Sewing itself invokes a feminine image. Growing up in China, I remember my grandmother would patch any holes on my clothes. And I remember her desk-like sewing machine. It was part of the four basic household items (四大件), which included sewing machines, bicycles, radios, and watches. It was the time when it was a novelty to visit countries outside of mainland China, and people buy a ton of things to bring back to home to gift their relatives, only to find out later, that it was labeled “Made in China”.
Chinese labor. Chinese manual labor. Chinese female manual labor. Artist 曹斐 Cao Fei documented this aspect of China very well. For example, Whose Utopia documents the life in a light factory in Guangzhou.
I remember early in my PhD, one of the friends joked — it’s okay, you can work at the nail salon if you can’t find a job after. It was meant as a joke but it stung.
It stung because of the experiences of first generation immigrants before me. It stung because of all the books and movies documenting the types of jobs Chinese took. It stung because the precarious future in front of me — it’s no joke that the “supposed” path for me was not to continue on to become a software engineer, but to become a nail salon worker, a seamstress, or a weaving factory worker.

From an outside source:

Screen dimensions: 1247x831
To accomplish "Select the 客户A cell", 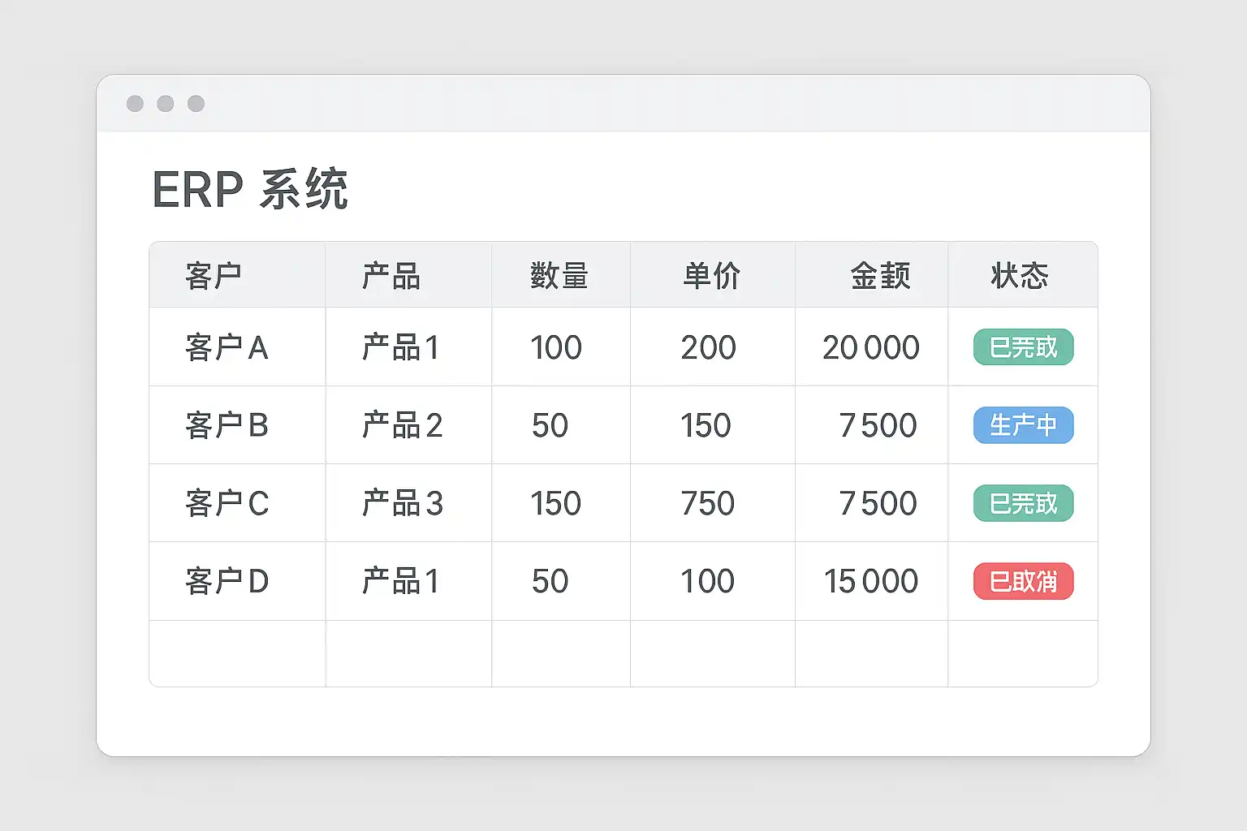I will (227, 347).
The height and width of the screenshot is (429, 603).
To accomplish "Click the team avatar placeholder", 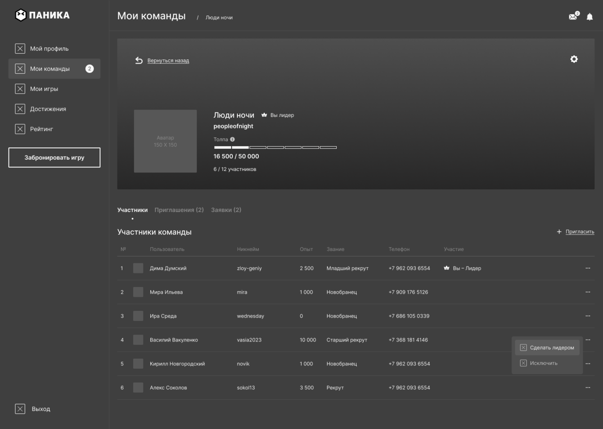I will coord(165,141).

That’s the sarcasm that inspired this piece of work. You can take it in many ways. You can take it as a research exploration on Human-AI interaction and ML-assisted creativity. You can then begin to ponder the philosophical aspects of originality, copyright, humanness and the machine. Or, you can consider the socioeconomic structure behind the code, the Silicon Valley capitalism, and it’s parallels with colonialism. The fact that the giant AI model did the more “brainy” part, and me, a Chinese woman, did the manual labor of patterning, cutting, and sewing.
You can even take it as a commentary on fast fashion (Zara, SHEIN, etc.) and its impact on the environment. And you can also take it as a love letter to Demna Gvasalia at Balenciaga, especially for Balenciaga FALL 2022 READY-TO-WEAR, which is such a master piece for our trouble times.
Take as you may. And this piece is dedicated to my mom, who taught me how to code; who sewed me many pieces of cute clothings when I was a baby. Love.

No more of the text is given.